What you need to do is work out your caching strategy and how long you want things like images to live in the clients browser cache. I normally use a sliding scale based on the age of the content/media item.
One thing to keep in mind, once the browser cache has been set, there is nothing you can do about it from the server!! The user will have to manually clear the browser cache to force an update.

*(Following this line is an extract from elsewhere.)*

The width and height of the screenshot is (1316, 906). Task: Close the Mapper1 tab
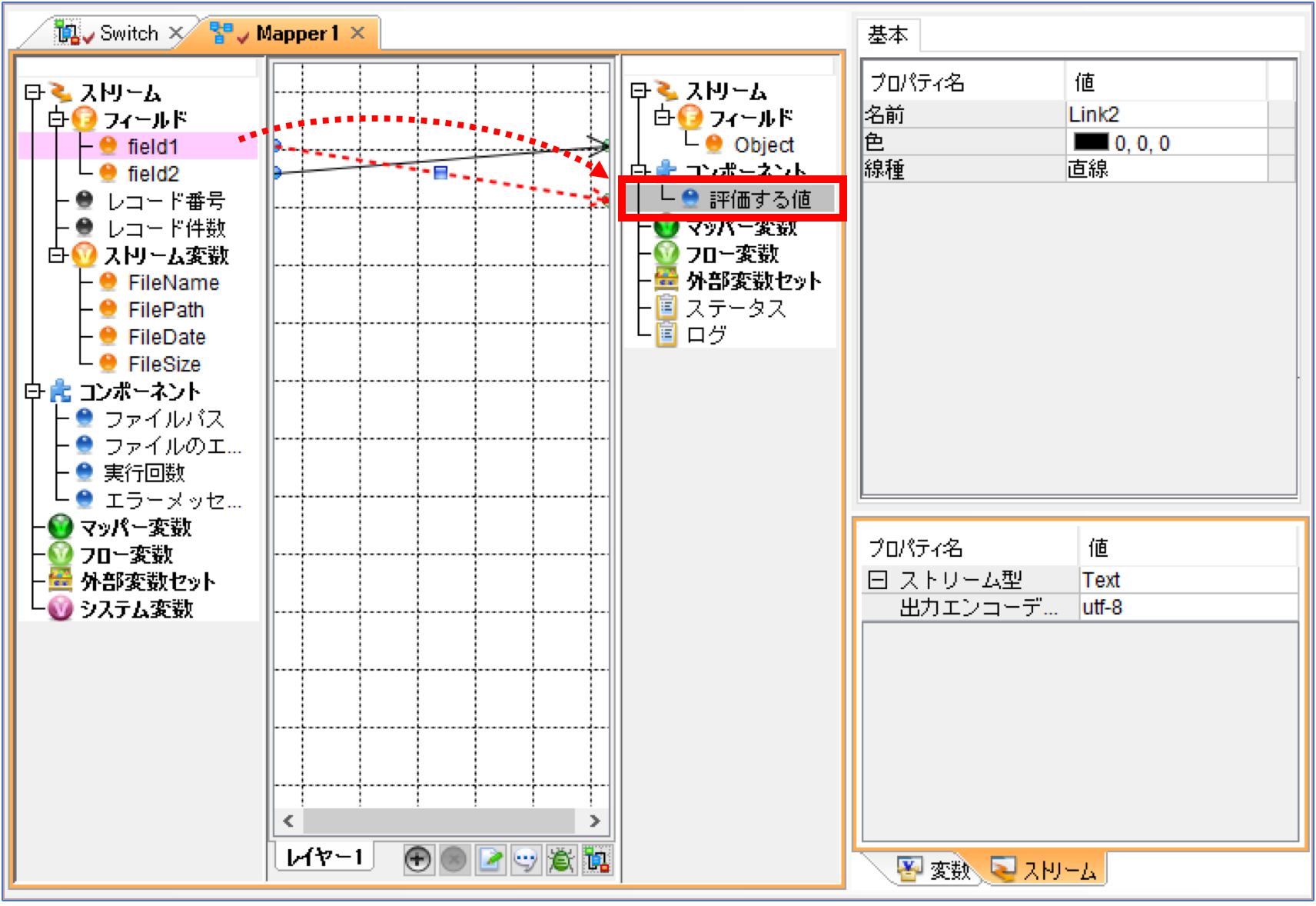pyautogui.click(x=357, y=32)

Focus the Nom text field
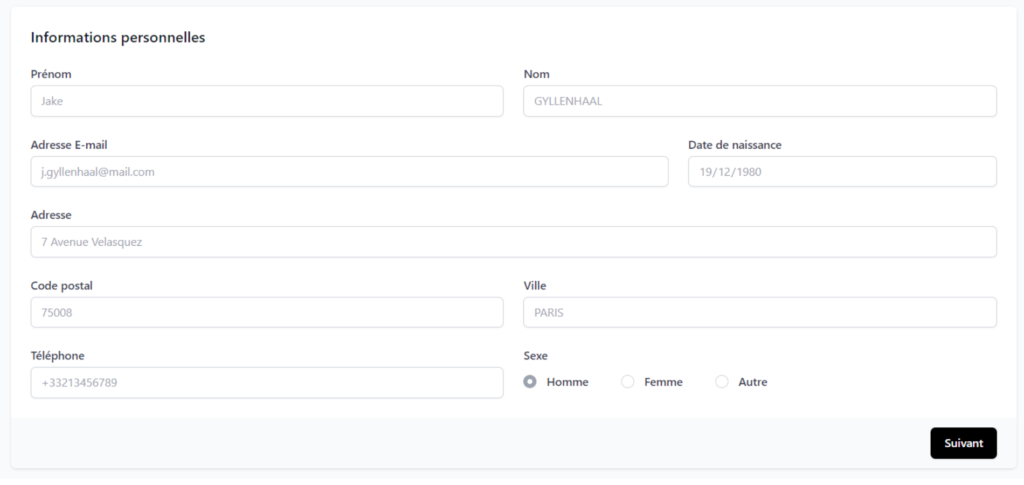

A simple option would be to use the current context item to set the cache headers. Adding this processor to the renderLayout
pipeline will do that:
public class BrowserCaching : RenderLayoutProcessor
{
/// <summary>
/// Set browser caching headers.
///
/// </summary>
/// <param name="args">The arguments.</param>
public override void Process(RenderLayoutArgs args)
{
Assert.ArgumentNotNull(args, "args");
Profiler.StartOperation("Update browser caching headers.");
var page = Context.Page;
if (page?.Page == null)
{
return;
}
SetCacheHeaders(page.Page);
if (Context.Item != null)
{
SetUpdateHeaders(Context.Item, page.Page);
}
Profiler.EndOperation();
}
/// <summary>
/// Set caching related headers
///
/// </summary>
/// <param name="page">The page.</param>
private static void SetCacheHeaders(Page page)
{
if (Context.Site == null && !Settings.DisableBrowserCaching || Context.Site != null && !Context.Site.DisableBrowserCaching)
{
// TODO: Build a sliding scale here based on the age of the Context.Item
page.Response.Cache.SetMaxAge(new TimeSpan(0, 0, 30));
return;
}
Tracer.Info("Adding Http headers to disable caching.");
page.Response.Cache.SetNoStore();
page.Response.Cache.SetCacheability(HttpCacheability.NoCache);
}
/// <summary>
/// Set time-of-last-update headers
///
/// </summary>
/// <param name="item">The item.</param><param name="page">The page.</param>
private static void SetUpdateHeaders(Item item, Page page)
{
var date = item.Statistics.Updated;
if (date > DateTime.Now)
{
date = DateTime.Now;
}
Tracer.Info("Adding Http header to indicate last modification.", "Date: " + date + ".");
page.Response.Cache.SetLastModified(date);
}
}
This code sets the max-age of the response and also sets the last modified date. Browsers should be able to use that to know when to expire the cached copy of the data. As for the sliding scale, you will need to work out what is best for your implementation. As a baseline, I keep young items, so 2-3 hours old or less at around 60 seconds max-age, and then grow that. If a media item is more than a week old, I'm setting the max age in days rather than seconds.
Obviously this example only does the current context item, so pages that have lots of Datasources may need to calculate it from the datasource and for media items you will need to add this to the media request pipelines.